_Saved entries_
--
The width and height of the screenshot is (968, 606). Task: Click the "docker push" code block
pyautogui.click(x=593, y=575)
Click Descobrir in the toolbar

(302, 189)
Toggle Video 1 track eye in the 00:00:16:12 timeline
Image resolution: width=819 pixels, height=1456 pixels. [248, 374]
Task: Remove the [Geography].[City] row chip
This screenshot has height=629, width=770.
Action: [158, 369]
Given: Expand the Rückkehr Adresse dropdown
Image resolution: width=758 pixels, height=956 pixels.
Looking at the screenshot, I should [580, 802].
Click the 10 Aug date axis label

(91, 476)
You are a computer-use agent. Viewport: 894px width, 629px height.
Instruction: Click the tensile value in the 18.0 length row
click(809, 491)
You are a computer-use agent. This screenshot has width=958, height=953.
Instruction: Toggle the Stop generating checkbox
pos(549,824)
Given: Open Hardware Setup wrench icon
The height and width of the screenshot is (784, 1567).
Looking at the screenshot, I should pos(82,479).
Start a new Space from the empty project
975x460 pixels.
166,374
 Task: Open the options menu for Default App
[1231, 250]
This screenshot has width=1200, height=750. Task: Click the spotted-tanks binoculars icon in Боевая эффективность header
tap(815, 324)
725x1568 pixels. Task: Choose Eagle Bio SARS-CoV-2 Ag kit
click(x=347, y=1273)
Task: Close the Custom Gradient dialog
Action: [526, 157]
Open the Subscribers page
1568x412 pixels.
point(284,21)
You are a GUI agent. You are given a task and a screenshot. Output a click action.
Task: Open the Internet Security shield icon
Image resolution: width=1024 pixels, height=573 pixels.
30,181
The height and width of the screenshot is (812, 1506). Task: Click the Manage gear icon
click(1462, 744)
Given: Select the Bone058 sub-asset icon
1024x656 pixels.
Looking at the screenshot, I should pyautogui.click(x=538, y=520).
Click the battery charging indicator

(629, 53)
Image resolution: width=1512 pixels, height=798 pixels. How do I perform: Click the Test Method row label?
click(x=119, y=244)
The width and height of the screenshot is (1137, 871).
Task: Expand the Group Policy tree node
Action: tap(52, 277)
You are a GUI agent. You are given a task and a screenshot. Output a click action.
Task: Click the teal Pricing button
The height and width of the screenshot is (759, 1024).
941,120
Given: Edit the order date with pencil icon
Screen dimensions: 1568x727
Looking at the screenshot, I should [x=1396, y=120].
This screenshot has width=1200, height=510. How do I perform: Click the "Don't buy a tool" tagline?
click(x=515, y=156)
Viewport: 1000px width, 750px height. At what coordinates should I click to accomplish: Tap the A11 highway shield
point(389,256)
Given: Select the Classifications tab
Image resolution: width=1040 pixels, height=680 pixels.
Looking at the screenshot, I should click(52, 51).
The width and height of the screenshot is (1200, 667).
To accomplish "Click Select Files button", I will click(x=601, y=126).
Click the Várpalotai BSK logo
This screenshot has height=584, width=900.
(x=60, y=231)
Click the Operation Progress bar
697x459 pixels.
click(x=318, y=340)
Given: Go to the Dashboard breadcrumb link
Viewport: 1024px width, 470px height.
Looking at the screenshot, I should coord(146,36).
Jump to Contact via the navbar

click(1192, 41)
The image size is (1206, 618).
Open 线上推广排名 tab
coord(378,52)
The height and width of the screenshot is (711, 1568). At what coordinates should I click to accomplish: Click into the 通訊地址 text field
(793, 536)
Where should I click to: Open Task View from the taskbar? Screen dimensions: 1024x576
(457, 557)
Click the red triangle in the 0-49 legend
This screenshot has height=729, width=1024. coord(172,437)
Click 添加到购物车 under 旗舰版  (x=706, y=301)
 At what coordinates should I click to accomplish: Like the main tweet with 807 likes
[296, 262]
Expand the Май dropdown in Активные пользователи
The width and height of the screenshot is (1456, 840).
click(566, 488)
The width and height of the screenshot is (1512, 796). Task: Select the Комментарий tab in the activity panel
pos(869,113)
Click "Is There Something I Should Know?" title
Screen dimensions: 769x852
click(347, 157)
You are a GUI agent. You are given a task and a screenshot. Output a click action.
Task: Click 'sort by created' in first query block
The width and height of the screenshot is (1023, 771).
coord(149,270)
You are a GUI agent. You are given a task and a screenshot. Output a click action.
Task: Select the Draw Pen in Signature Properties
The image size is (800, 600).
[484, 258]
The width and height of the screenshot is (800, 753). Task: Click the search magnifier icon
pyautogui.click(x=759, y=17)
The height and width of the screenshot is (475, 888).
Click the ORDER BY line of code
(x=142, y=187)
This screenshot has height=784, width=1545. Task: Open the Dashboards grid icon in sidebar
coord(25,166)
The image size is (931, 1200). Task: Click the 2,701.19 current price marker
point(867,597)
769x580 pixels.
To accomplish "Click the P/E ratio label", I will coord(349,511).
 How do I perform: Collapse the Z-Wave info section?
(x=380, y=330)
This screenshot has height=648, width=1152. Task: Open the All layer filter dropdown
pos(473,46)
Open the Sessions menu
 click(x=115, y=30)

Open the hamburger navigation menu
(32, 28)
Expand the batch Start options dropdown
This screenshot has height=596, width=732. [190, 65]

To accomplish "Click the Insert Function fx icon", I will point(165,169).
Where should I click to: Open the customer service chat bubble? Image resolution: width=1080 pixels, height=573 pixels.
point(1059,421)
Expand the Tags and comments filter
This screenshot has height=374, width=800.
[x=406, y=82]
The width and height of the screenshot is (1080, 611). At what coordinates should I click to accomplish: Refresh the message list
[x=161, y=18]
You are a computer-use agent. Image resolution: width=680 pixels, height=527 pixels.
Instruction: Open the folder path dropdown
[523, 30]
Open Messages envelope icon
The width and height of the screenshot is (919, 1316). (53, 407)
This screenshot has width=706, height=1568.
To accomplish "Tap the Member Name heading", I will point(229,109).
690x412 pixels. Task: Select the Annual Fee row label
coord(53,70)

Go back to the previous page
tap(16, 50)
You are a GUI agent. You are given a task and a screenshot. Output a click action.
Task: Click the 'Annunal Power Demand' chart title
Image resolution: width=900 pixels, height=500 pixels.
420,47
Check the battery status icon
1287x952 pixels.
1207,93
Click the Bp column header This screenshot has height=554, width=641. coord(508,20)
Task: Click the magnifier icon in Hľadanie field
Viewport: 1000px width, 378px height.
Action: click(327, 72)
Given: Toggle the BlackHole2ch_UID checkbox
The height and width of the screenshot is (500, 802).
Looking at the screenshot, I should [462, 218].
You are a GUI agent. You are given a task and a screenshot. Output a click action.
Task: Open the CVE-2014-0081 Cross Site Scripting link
--
_EXERCISE_
Copy the entries above exactly, but only from the line holding "Viewport: 1000px width, 750px" through the line holding "The width and height of the screenshot is (1200, 667).", both included.

_WRITTEN ANSWER_
Viewport: 1000px width, 750px height. At what coordinates should I click to accomplish: Tap the A11 highway shield
point(389,256)
Given: Select the Classifications tab
Image resolution: width=1040 pixels, height=680 pixels.
Looking at the screenshot, I should click(52, 51).
The width and height of the screenshot is (1200, 667).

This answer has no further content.